• **What you should do**: The required result is a copy of each line below in which "icon" appears.
# # # # # # #
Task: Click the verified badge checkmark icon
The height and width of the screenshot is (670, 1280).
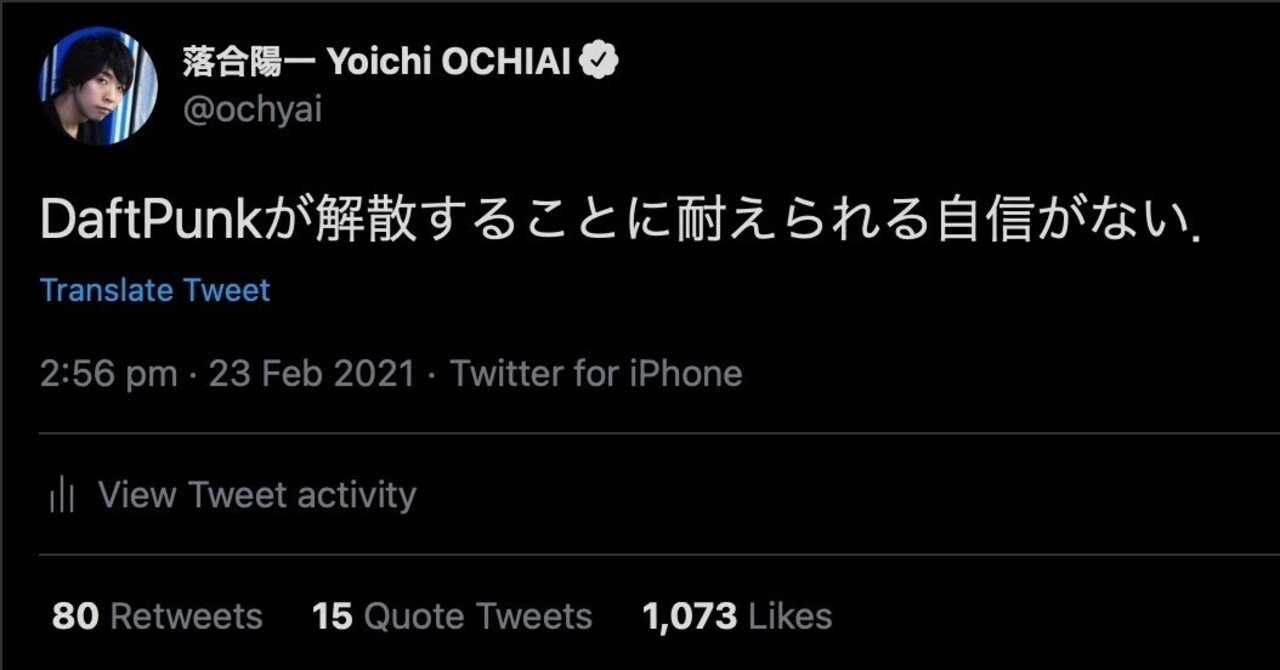Action: pos(600,62)
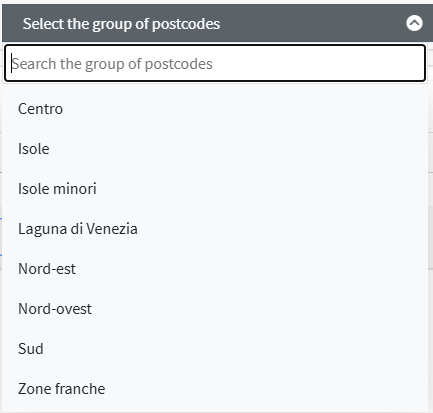433x413 pixels.
Task: Pick the Isole minori postcode group
Action: point(215,189)
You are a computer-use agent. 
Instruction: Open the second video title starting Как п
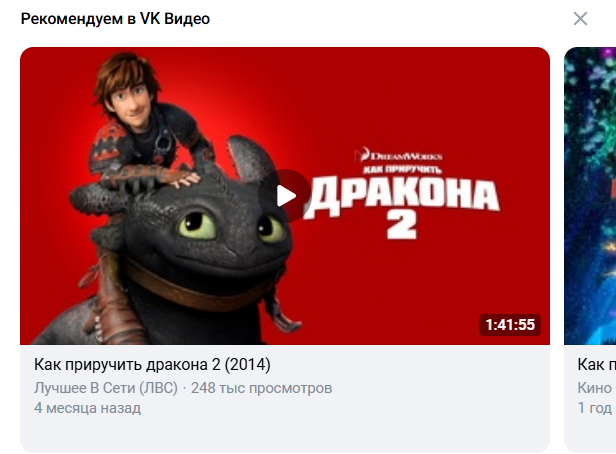[596, 364]
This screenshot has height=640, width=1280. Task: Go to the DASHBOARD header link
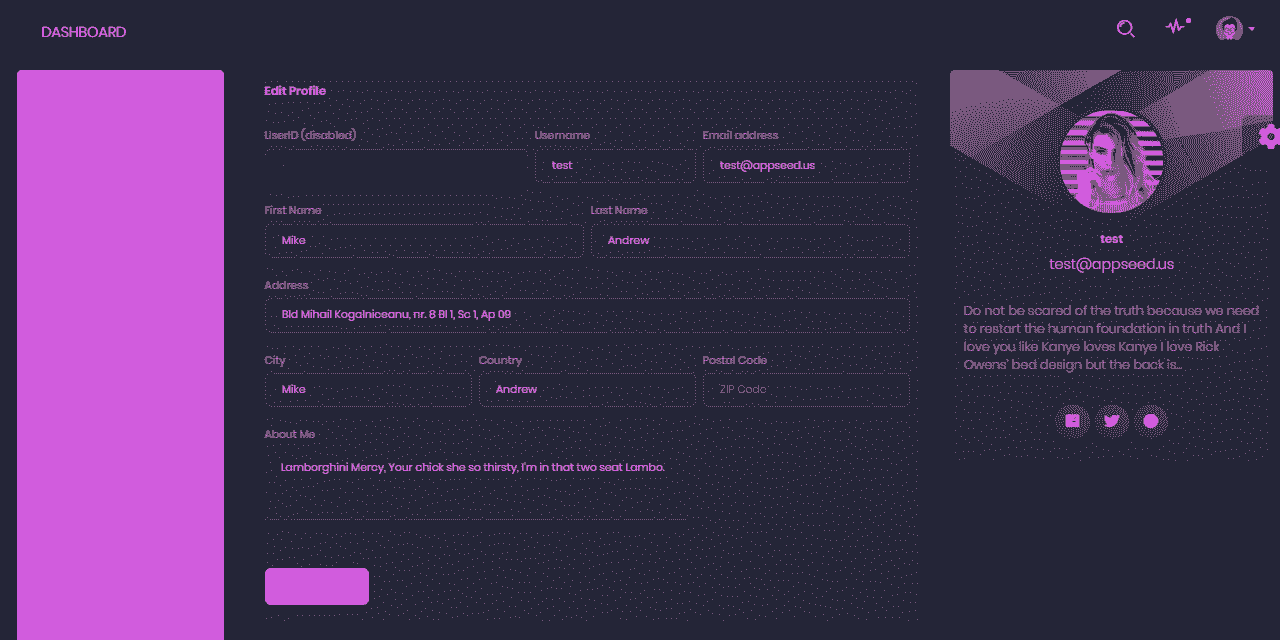tap(84, 32)
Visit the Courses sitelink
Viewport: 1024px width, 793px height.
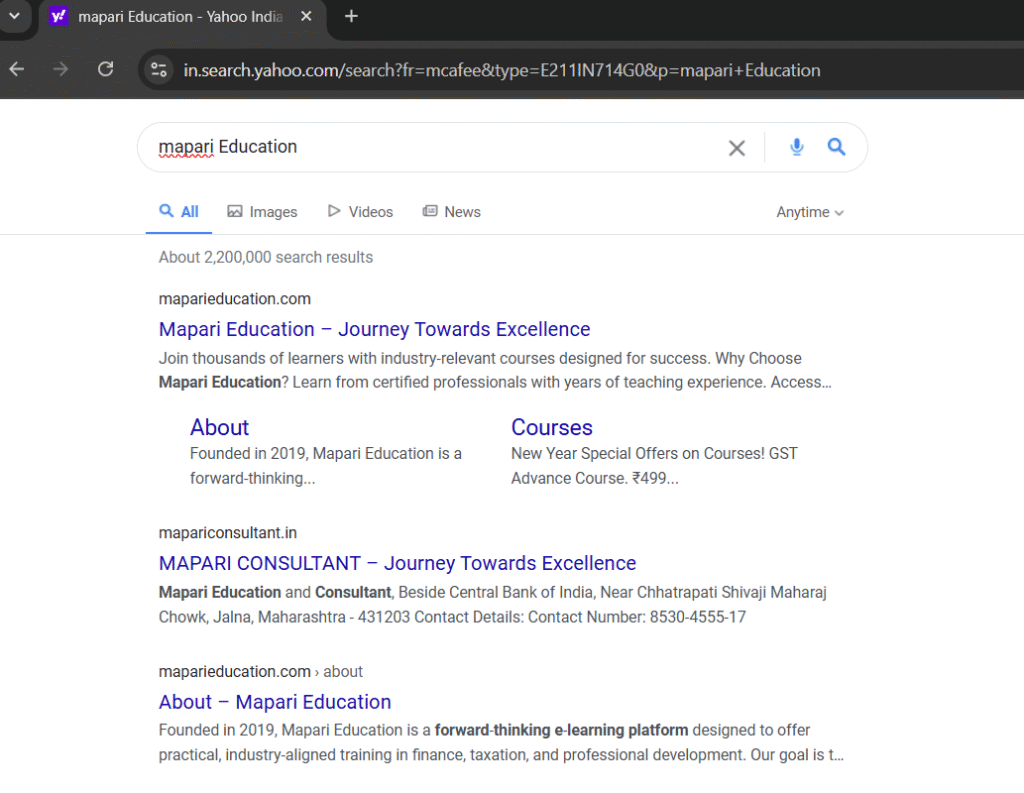coord(551,427)
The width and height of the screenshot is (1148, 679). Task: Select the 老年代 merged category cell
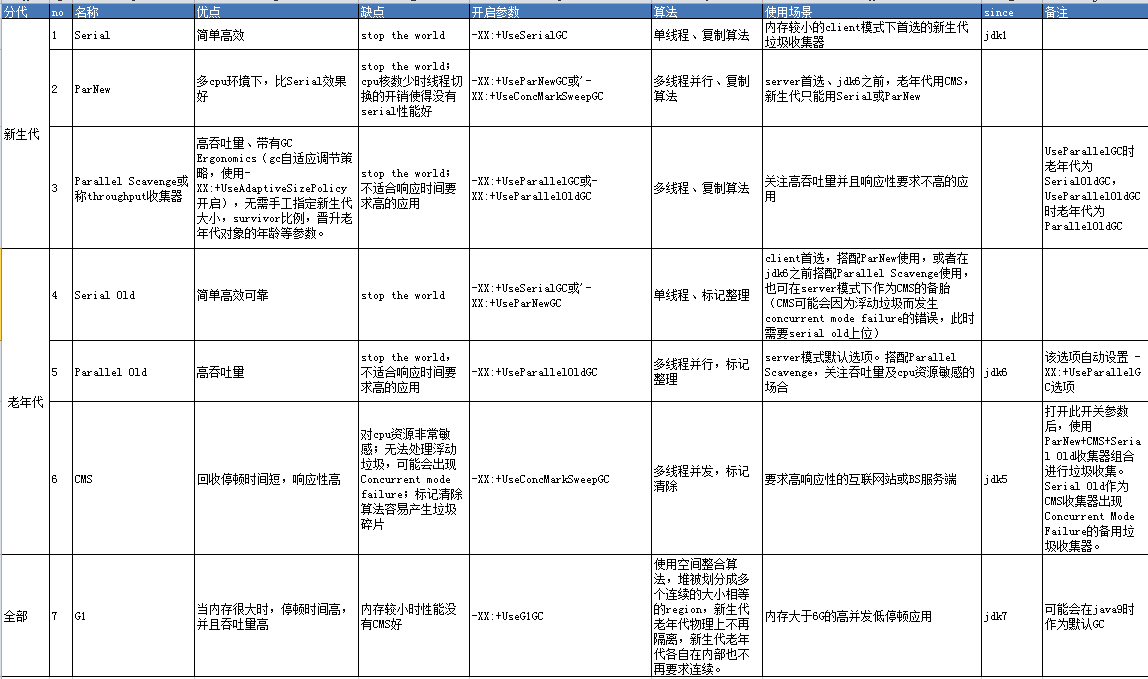coord(25,402)
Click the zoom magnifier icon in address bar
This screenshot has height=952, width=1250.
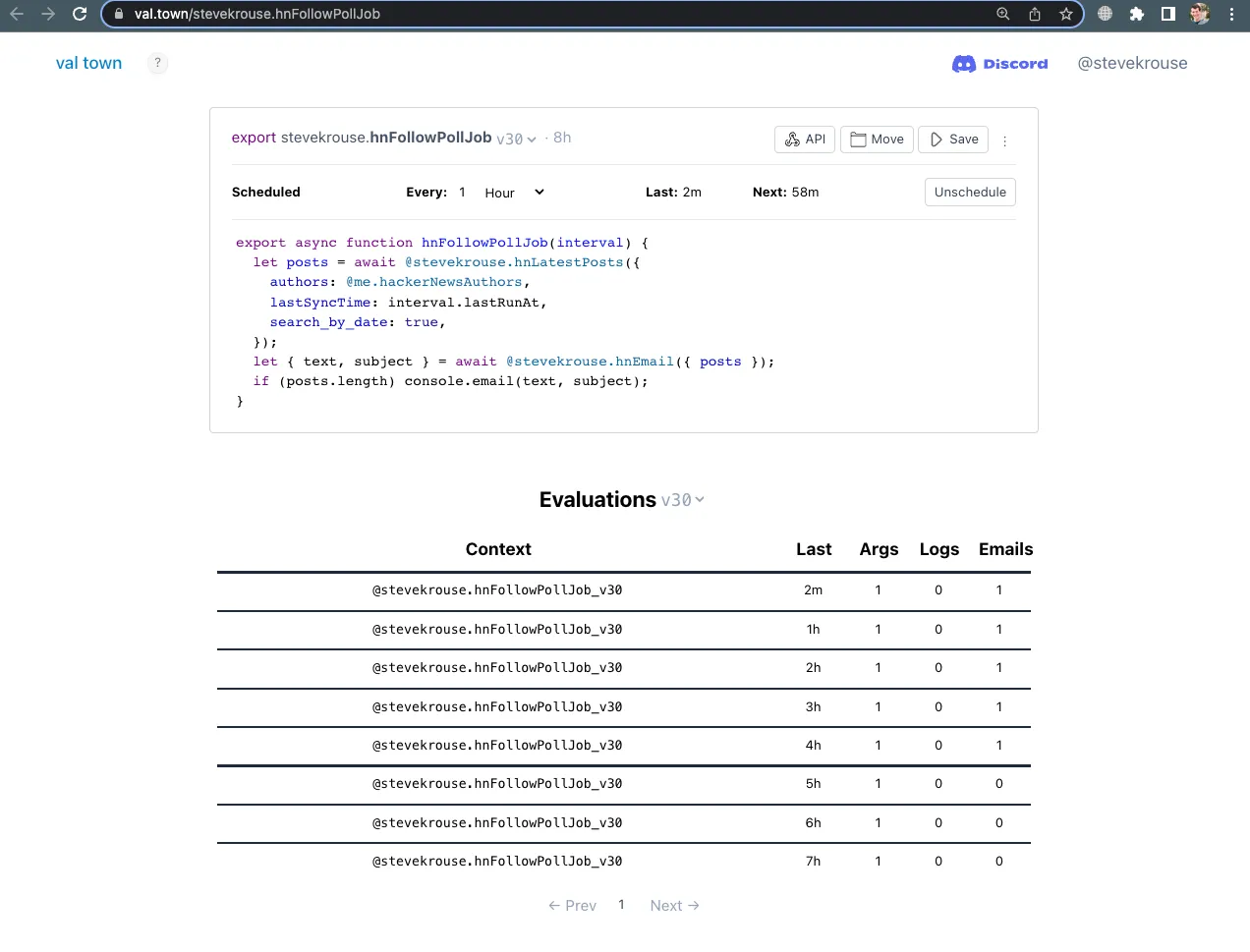(x=1003, y=14)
# # # # # # #
• **Reply to the task**:
Task: Click the verified badge checkmark icon
Click the zoom magnifier icon in address bar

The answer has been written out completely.